Databases conflate the writing of data and the reading of data in the same place: the database. In some situations, it is preferable to separate reads from writes. There are several reasons to do this but the most prevalent is that the application can now save data in the exact form in which it arrives, accurately reflecting what happened in the real world, while reading it in a different form, one that is optimized for reading.

For example, a user adding and removing items from their cart would all be recorded as a stream of immutable events: t-shirt added, t-shirt removed, etc. These are then summarized into a separate view that used to serve reads, for example summarizing the various user events to represent the accurate contents of the cart.

Problem

How can we store and hold data in the exact form in which it arrived but read from a summarized and curated view?

Solution

command-query-responsibility-segregation

Represent changes that happen in the real world as Events - an order is shipped, a ride is accepted, etc. - and retain these events as the system of record. Subsequently, aggregate those Events into a view that summarizes the events to represent the current state, allowing applications to query the current values. So for example, the current balance of an account would be the total of all the payment events that added money to or removed it from the account. The system of record is the stream of payment events. The view we read from would be the account balance.

Implementation

The streaming database ksqlDB can implement a CQRS using an Event Stream and Table.
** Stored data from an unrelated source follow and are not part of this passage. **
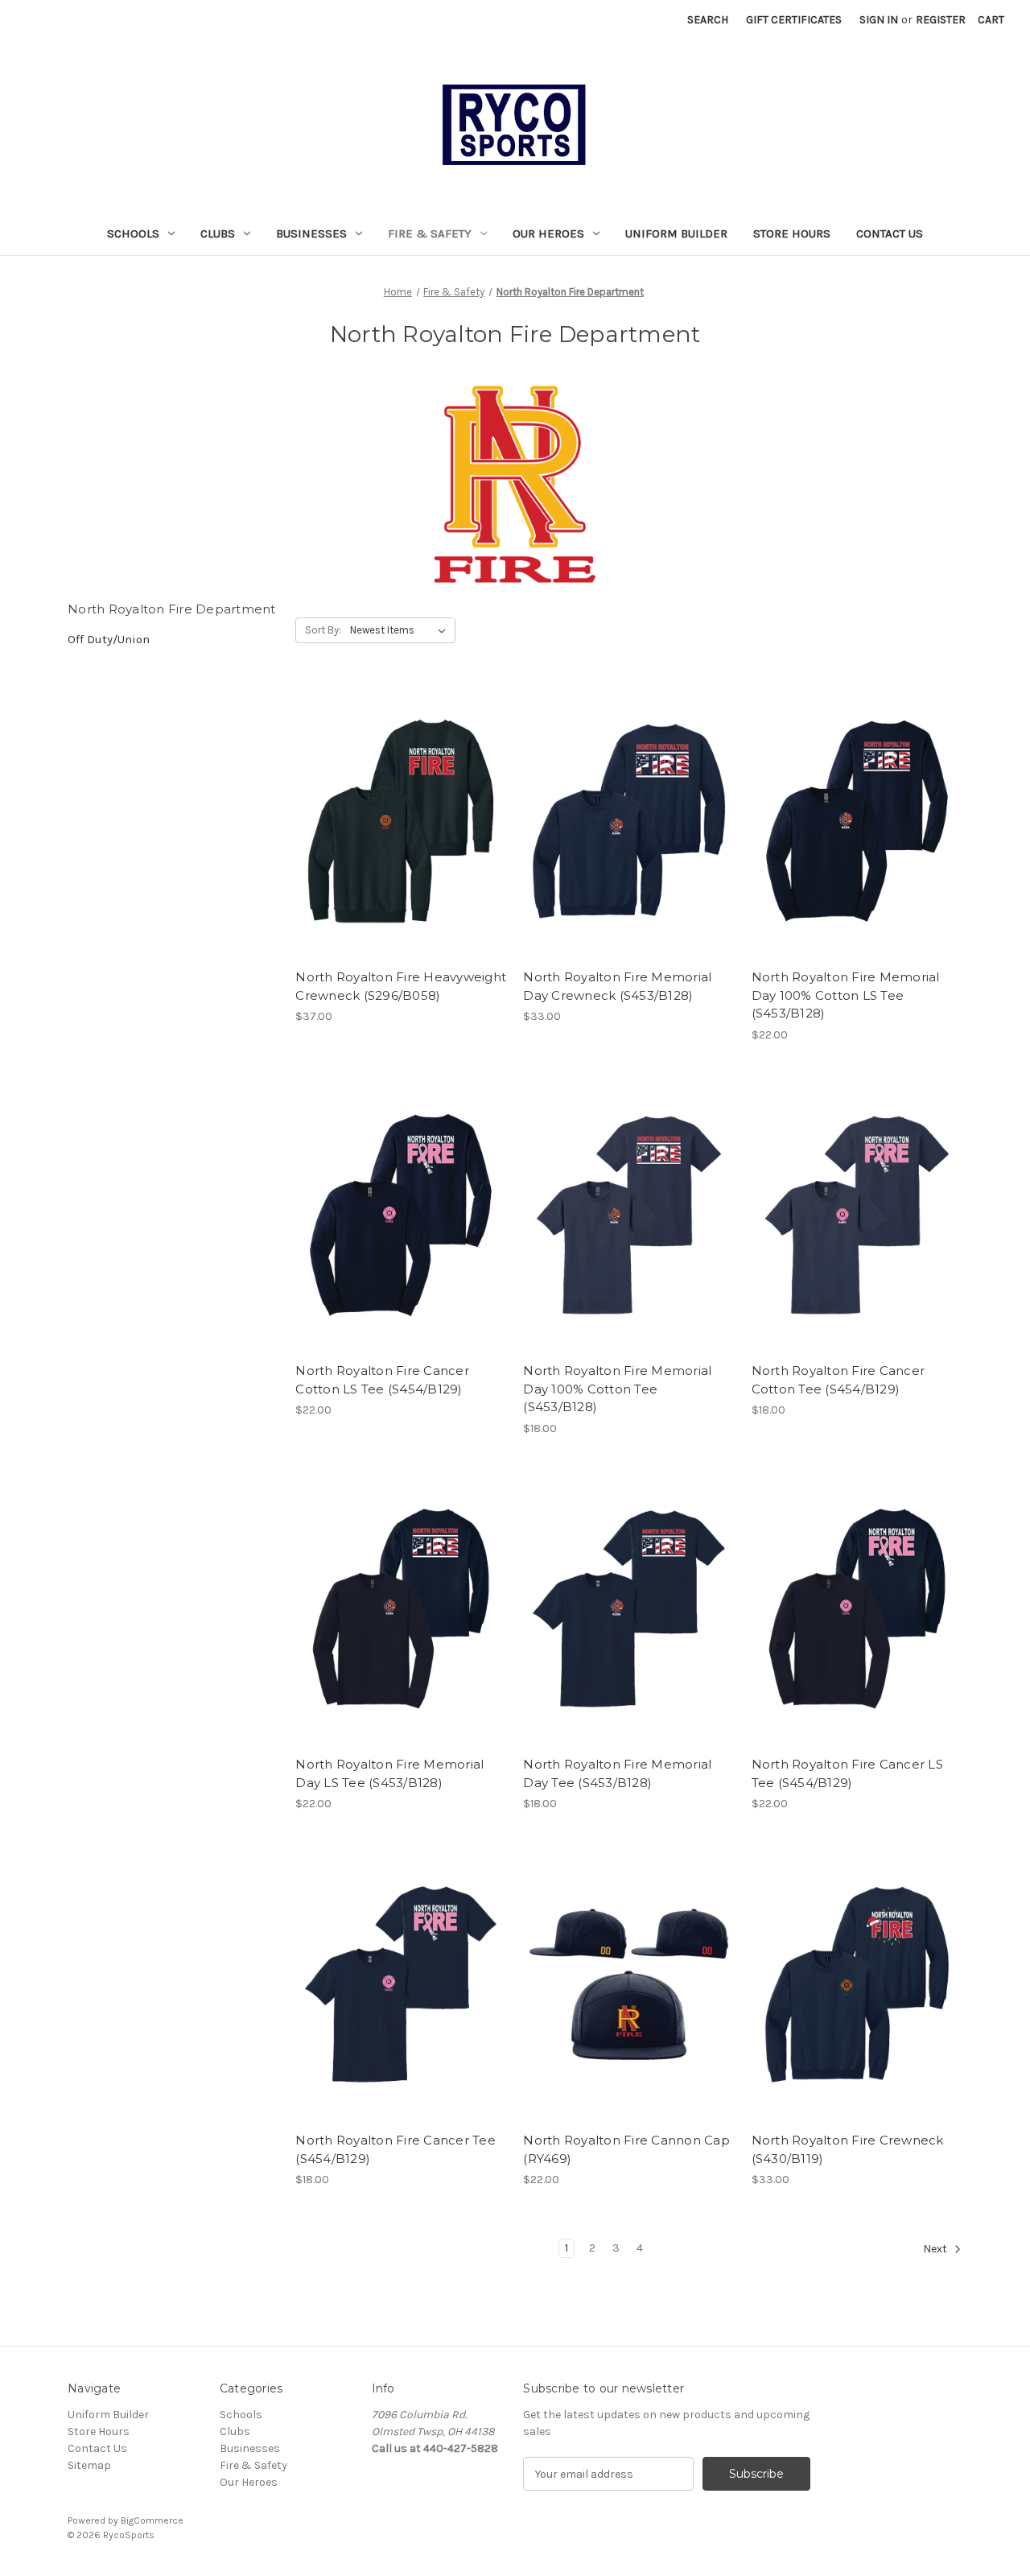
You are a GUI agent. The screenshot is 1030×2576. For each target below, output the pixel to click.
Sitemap (89, 2465)
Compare (395, 821)
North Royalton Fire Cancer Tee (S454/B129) (395, 2149)
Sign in (878, 20)
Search (707, 20)
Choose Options (400, 850)
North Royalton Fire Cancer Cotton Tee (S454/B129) (838, 1380)
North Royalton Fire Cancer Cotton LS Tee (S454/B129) (382, 1380)
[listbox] (401, 630)
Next (936, 2249)
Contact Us (889, 233)
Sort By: (323, 630)
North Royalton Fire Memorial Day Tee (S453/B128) (617, 1773)
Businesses (311, 233)
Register (941, 20)
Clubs (217, 233)
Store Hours (791, 233)
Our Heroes (548, 233)
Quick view (387, 792)
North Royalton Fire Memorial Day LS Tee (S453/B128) (389, 1773)
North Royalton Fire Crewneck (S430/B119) (848, 2149)
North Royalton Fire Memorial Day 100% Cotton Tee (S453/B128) (617, 1388)
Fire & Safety (430, 233)
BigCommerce (152, 2520)
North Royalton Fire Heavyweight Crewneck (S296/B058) (400, 986)
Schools (133, 233)
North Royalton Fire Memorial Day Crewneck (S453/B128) (617, 986)
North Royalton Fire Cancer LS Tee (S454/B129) (847, 1773)
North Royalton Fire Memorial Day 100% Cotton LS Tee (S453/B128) (846, 995)
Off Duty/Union (109, 639)
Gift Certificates (794, 20)
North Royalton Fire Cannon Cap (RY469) (626, 2149)
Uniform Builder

Event Streams are built into to the streaming database design. Creating a new stream is straightforward:

CREATE STREAM purchases (customer VARCHAR, item VARCHAR, qty INT WITH (kafka_topic='purchases-topic', value_format='json', partitions=1);

Events can be directly using familiar SQL syntax.

INSERT INTO purchases (customer, item, qty) VALUES ('jsmith', 'hats', 1);
INSERT INTO purchases (customer, item, qty) VALUES ('jsmith', 'hats', 1);
INSERT INTO purchases (customer, item, qty) VALUES ('jsmith', 'pants', 1);
INSERT INTO purchases (customer, item, qty) VALUES ('jsmith', 'sweaters', 1);
INSERT INTO purchases (customer, item, qty) VALUES ('jsmith', 'pants', 1);
INSERT INTO purchases (customer, item, qty) VALUES ('jsmith', 'pants', -1);

We can create a Materialized View of the data as a Table:

CREATE TABLE customer_purchases WITH (KEY_FORMAT='JSON') AS
  SELECT customer, item, SUM(qty) as total_qty from purchases GROUP BY customer, item emit changes;

And continuously query for changes to the state of the customer_purchases table:

SELECT * FROM customer_purchases EMIT CHANGES;

Considerations

  • CQRS adds complexity over a traditional simple CRUD database implementation.

  • High performance applications may benefit from a CQRS design. Isolating the load of writing and reading of data may allow us to scale those aspects independently and properly.

  • Microservices applications often use CQRS to scale-out with many views provided for different services. The same pattern is applicable to geographically dispersed applications such as a flight booking system which are read heavy across many locations.

  • A write to a CQRS system is eventually consistent. Writes cannot be read immediately as there is a delay between the write of the command Event and the query-model being updated. This can cause complexity for some client applications, particularly online services.